(Provided material)
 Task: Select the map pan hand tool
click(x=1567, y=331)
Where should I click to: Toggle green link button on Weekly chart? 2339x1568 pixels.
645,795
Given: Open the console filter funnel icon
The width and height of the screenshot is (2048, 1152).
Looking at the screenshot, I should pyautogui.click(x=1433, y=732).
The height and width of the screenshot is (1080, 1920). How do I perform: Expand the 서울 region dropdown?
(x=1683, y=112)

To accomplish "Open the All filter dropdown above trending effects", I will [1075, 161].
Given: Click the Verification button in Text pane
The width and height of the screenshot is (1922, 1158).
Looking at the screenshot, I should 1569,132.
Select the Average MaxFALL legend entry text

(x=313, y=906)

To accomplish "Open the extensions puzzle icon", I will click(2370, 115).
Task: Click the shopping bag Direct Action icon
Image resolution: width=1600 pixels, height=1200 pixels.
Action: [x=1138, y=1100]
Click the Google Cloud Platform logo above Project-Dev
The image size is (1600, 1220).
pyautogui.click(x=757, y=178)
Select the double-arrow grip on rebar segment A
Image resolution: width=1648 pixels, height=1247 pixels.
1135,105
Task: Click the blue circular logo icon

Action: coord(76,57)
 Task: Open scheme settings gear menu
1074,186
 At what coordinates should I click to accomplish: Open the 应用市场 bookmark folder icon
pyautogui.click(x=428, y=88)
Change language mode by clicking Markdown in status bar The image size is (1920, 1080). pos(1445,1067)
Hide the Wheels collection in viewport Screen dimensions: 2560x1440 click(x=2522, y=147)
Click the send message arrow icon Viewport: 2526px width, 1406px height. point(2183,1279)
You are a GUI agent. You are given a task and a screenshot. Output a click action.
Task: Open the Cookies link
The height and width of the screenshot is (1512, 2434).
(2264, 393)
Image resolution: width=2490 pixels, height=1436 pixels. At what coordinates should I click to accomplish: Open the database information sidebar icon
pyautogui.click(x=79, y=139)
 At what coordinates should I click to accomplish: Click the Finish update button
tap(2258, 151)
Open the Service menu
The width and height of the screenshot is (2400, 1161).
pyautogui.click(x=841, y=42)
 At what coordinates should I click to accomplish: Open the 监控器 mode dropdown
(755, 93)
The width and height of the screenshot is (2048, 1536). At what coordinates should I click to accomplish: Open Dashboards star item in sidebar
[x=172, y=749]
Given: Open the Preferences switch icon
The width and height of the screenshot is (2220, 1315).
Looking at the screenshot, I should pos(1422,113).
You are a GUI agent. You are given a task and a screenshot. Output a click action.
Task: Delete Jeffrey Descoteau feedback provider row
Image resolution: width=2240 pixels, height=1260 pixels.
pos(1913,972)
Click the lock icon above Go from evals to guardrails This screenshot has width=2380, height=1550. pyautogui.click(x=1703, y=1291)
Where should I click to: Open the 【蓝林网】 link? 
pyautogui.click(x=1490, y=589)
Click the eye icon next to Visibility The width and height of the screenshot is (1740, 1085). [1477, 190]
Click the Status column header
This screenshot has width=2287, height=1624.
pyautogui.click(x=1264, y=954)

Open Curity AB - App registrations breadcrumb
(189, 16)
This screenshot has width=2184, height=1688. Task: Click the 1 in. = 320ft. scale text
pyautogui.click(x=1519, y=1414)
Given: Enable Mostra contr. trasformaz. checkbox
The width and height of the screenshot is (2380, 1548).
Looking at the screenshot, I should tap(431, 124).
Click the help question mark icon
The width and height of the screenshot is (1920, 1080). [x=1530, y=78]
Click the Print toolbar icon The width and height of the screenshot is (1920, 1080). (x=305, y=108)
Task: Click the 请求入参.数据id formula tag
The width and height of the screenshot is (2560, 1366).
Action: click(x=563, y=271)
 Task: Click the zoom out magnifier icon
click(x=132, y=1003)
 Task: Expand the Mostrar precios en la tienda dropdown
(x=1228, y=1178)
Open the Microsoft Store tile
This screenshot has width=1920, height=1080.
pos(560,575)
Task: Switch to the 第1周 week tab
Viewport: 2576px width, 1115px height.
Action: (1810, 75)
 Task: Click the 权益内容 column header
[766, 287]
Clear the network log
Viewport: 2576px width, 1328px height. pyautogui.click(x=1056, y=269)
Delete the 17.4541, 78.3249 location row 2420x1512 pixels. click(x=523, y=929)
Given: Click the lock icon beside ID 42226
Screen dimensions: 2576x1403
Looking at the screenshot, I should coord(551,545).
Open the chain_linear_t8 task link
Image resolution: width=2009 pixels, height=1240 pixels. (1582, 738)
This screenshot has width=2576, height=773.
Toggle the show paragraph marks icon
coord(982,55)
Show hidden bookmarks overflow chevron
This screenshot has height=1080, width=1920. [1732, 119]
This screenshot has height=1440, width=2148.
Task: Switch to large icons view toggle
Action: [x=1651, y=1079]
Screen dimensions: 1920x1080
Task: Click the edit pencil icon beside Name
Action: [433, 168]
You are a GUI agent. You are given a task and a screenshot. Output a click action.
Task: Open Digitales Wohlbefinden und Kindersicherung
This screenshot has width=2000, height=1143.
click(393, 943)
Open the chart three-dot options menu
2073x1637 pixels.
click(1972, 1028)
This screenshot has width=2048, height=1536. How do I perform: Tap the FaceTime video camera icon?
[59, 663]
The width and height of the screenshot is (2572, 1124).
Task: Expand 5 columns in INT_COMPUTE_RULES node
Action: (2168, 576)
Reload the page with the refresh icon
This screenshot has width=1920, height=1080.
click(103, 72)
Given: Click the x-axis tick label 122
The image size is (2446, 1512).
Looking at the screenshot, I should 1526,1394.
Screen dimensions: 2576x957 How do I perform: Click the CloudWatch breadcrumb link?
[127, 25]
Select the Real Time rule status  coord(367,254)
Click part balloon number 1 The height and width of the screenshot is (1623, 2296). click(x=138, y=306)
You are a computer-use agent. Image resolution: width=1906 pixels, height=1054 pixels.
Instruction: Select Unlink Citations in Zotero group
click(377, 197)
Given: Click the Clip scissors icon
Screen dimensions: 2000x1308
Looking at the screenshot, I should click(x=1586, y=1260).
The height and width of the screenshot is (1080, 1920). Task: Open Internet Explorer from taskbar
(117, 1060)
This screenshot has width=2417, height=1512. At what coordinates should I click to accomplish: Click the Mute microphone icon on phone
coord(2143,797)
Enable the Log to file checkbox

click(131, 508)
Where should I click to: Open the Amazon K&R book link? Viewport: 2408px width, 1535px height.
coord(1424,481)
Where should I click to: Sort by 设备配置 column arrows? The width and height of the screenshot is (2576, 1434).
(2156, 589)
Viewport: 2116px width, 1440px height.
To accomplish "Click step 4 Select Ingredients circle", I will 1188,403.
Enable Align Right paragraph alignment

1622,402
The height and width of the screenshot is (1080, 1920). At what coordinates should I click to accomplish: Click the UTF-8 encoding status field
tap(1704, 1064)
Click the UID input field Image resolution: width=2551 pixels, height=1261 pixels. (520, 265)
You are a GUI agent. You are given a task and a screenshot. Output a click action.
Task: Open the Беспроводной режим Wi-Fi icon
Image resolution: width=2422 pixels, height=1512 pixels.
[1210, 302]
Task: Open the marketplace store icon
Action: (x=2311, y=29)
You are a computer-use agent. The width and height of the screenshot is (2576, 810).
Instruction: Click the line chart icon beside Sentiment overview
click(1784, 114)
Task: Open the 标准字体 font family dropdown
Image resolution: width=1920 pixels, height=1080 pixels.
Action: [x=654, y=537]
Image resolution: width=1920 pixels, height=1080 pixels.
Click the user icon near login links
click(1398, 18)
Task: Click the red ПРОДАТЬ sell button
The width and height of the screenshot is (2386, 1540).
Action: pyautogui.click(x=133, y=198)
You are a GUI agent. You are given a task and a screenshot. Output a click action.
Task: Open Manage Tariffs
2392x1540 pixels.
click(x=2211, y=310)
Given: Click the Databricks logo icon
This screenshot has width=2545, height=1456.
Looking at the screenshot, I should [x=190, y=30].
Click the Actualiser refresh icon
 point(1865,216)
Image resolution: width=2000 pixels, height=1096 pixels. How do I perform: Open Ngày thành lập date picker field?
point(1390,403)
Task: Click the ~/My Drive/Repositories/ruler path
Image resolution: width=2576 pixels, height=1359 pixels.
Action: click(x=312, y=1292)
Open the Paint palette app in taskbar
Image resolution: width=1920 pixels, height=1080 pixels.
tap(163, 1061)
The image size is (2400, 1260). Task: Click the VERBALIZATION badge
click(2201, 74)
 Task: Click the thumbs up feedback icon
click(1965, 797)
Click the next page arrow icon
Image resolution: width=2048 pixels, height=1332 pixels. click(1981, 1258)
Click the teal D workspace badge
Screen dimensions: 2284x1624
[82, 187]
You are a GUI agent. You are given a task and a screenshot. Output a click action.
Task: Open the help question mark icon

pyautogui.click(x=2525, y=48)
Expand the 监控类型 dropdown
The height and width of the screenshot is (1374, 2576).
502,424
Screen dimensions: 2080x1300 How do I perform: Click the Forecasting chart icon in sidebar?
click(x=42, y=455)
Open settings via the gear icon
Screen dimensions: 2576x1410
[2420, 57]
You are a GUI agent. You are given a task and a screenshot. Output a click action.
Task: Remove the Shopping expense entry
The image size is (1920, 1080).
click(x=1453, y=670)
(End Provided material)
▸ **Exercise instructions**:
Look back at the data above. Transcribe exactly the lines starting at the line that contains "At what coordinates should I click to accomplish: Open the 应用市场" and ending at the line that contains "Given: Enable Mostra".

▸ **Response to the exercise**:
 At what coordinates should I click to accomplish: Open the 应用市场 bookmark folder icon
pyautogui.click(x=428, y=88)
Change language mode by clicking Markdown in status bar The image size is (1920, 1080). pos(1445,1067)
Hide the Wheels collection in viewport Screen dimensions: 2560x1440 click(x=2522, y=147)
Click the send message arrow icon Viewport: 2526px width, 1406px height. point(2183,1279)
You are a GUI agent. You are given a task and a screenshot. Output a click action.
Task: Open the Cookies link
The height and width of the screenshot is (1512, 2434).
(2264, 393)
Image resolution: width=2490 pixels, height=1436 pixels. At what coordinates should I click to accomplish: Open the database information sidebar icon
pyautogui.click(x=79, y=139)
 At what coordinates should I click to accomplish: Click the Finish update button
tap(2258, 151)
Open the Service menu
The width and height of the screenshot is (2400, 1161).
pyautogui.click(x=841, y=42)
 At what coordinates should I click to accomplish: Open the 监控器 mode dropdown
(755, 93)
The width and height of the screenshot is (2048, 1536). At what coordinates should I click to accomplish: Open Dashboards star item in sidebar
[x=172, y=749]
Given: Open the Preferences switch icon
The width and height of the screenshot is (2220, 1315).
Looking at the screenshot, I should pos(1422,113).
You are a GUI agent. You are given a task and a screenshot. Output a click action.
Task: Delete Jeffrey Descoteau feedback provider row
Image resolution: width=2240 pixels, height=1260 pixels.
pos(1913,972)
Click the lock icon above Go from evals to guardrails This screenshot has width=2380, height=1550. pyautogui.click(x=1703, y=1291)
Where should I click to: Open the 【蓝林网】 link? 
pyautogui.click(x=1490, y=589)
Click the eye icon next to Visibility The width and height of the screenshot is (1740, 1085). [1477, 190]
Click the Status column header
This screenshot has width=2287, height=1624.
pyautogui.click(x=1264, y=954)

Open Curity AB - App registrations breadcrumb
(189, 16)
This screenshot has width=2184, height=1688. Task: Click the 1 in. = 320ft. scale text
pyautogui.click(x=1519, y=1414)
Given: Enable Mostra contr. trasformaz. checkbox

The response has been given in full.